DIRECTIONS FOR THIS TASK - Copy out, unchanged, the entries below from the "Given: Open Breakout rooms" line to the final line. Omit pictures.
(Beginning of DATASET EXCERPTS)
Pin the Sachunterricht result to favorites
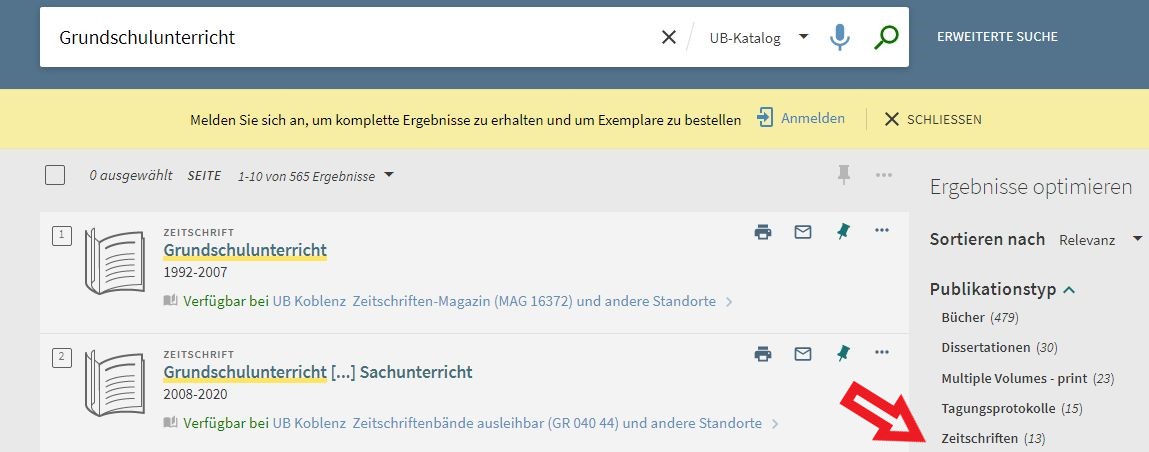Screen dimensions: 1149x452 point(843,354)
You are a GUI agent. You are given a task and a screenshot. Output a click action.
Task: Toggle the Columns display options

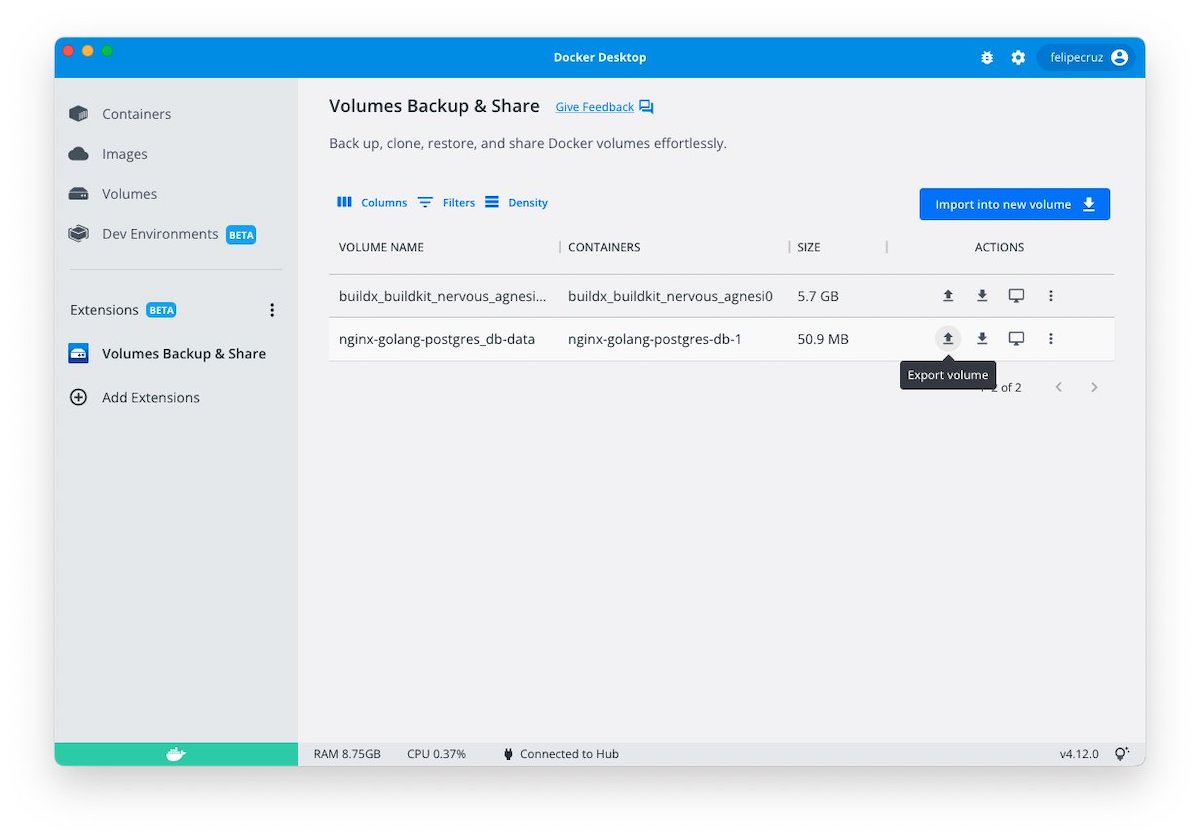(372, 202)
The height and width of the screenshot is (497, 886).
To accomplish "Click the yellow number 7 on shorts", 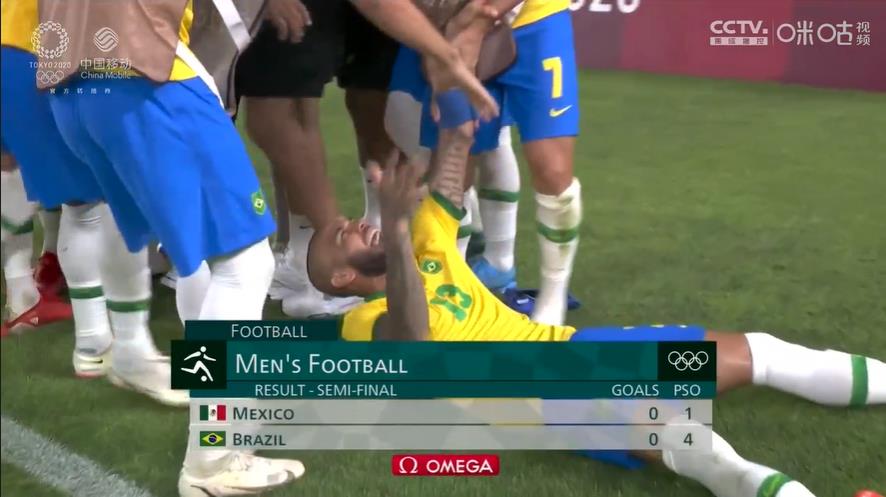I will pos(553,77).
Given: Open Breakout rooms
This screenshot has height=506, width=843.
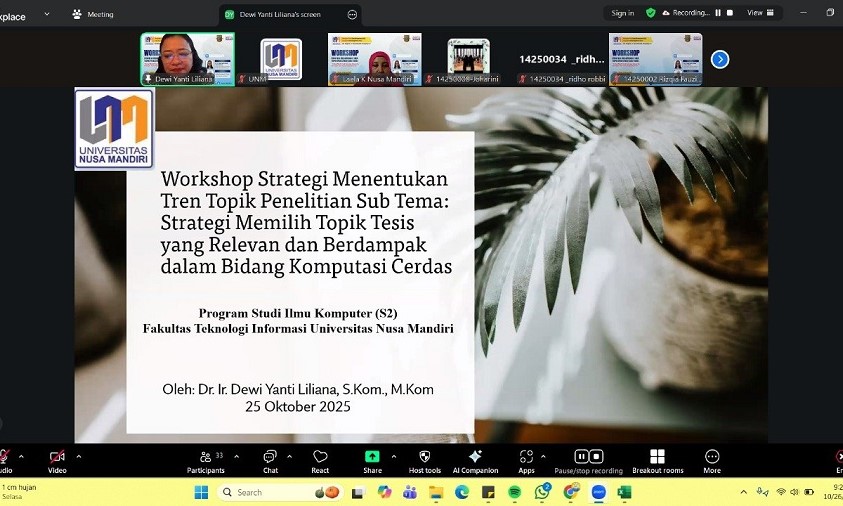Looking at the screenshot, I should pos(657,460).
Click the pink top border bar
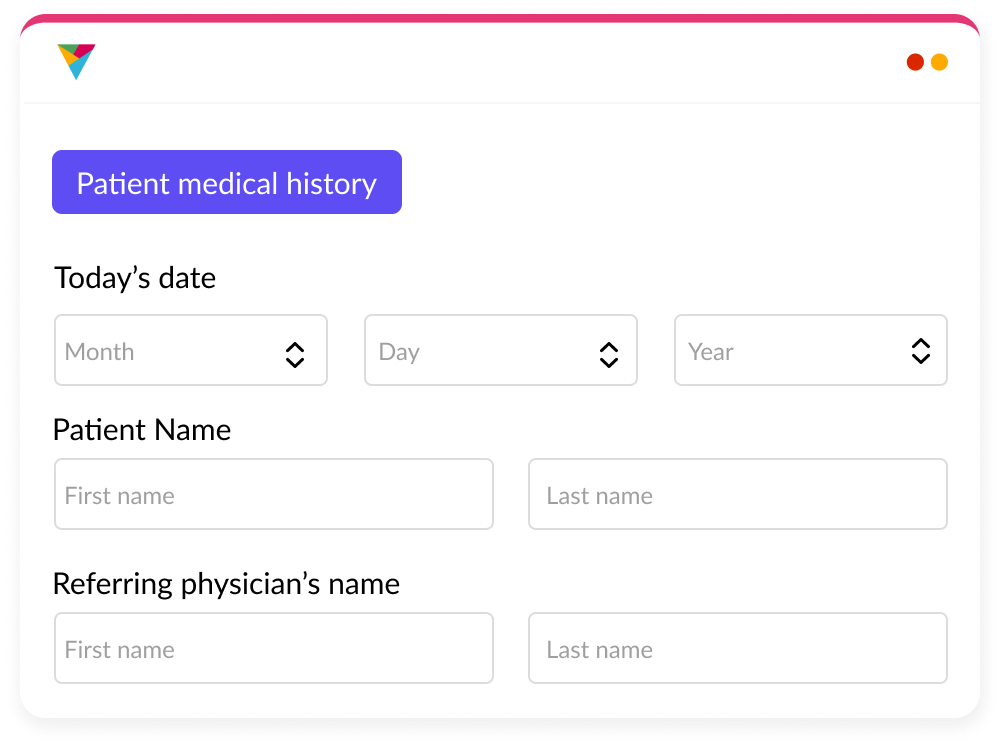The width and height of the screenshot is (1002, 746). [500, 19]
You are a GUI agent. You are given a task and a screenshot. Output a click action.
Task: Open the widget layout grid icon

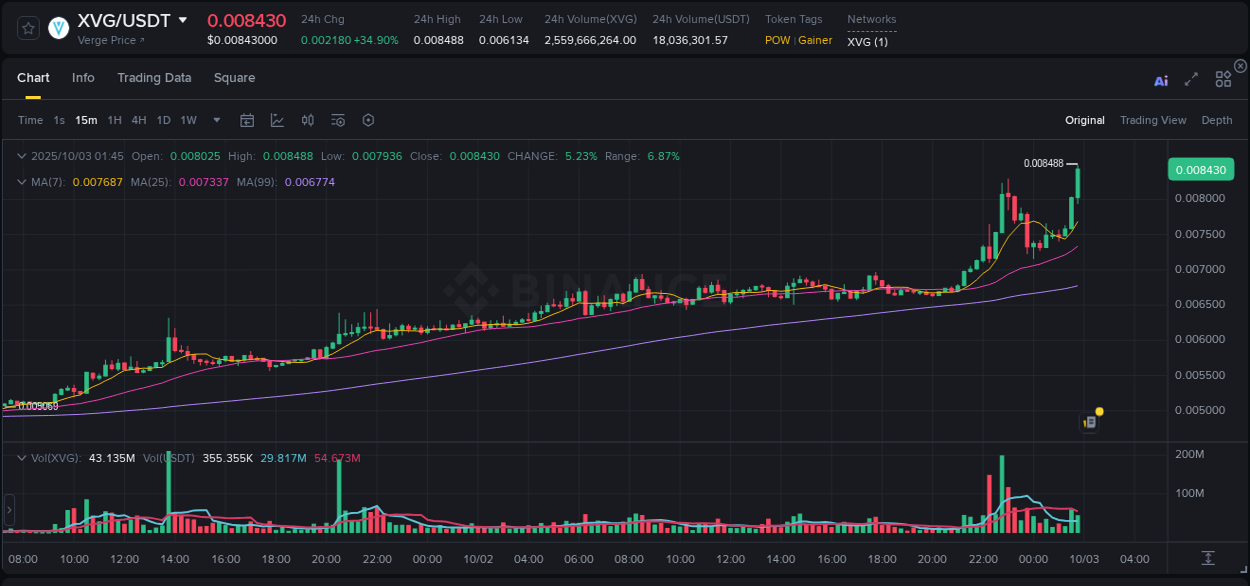[x=1223, y=79]
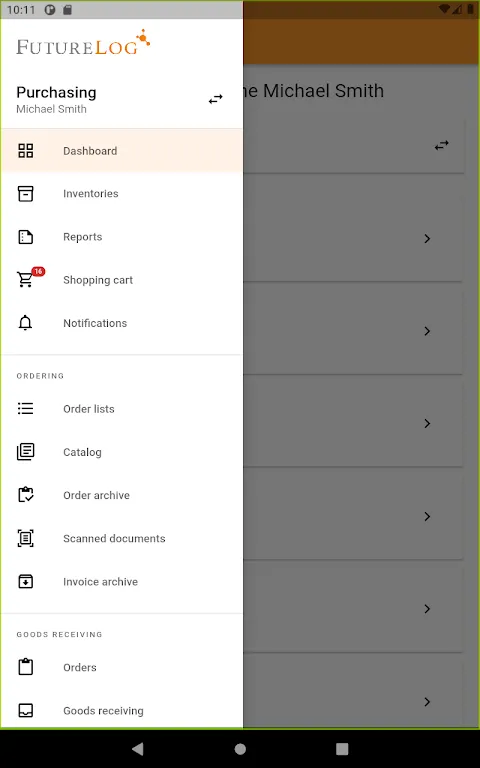
Task: Tap Android back navigation button
Action: (x=138, y=748)
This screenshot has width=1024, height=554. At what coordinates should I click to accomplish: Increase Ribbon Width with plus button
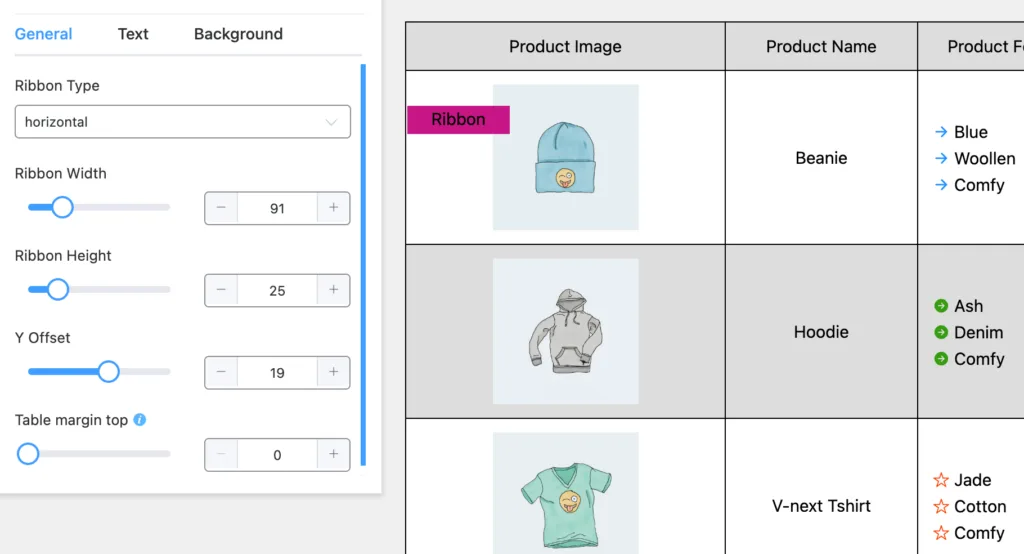[334, 208]
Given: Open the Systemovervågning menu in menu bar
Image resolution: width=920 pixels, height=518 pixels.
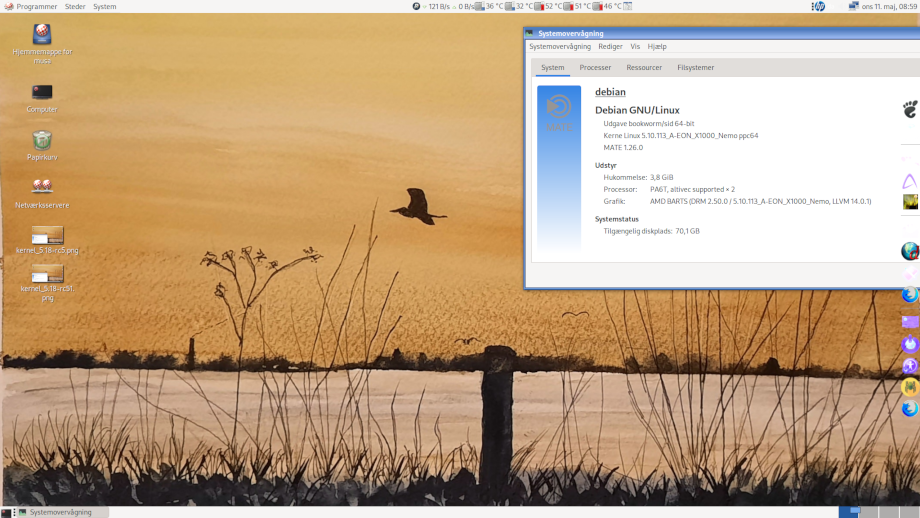Looking at the screenshot, I should pos(560,46).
(End of DATASET EXCERPTS)
WORKED SOLUTION -
Given: Open Breakout rooms
This screenshot has height=506, width=843.
Looking at the screenshot, I should pos(657,460).
Click the pink top border bar
The width and height of the screenshot is (1002, 746). [500, 19]
You are a GUI agent. You are given a task and a screenshot. Output a click action.
Task: Open the widget layout grid icon

[x=1223, y=79]
Task: Tap Android back navigation button
Action: (x=138, y=748)
This screenshot has width=1024, height=554. At what coordinates should I click to accomplish: Increase Ribbon Width with plus button
[334, 208]
Given: Open the Systemovervågning menu in menu bar
Image resolution: width=920 pixels, height=518 pixels.
Looking at the screenshot, I should pos(560,46).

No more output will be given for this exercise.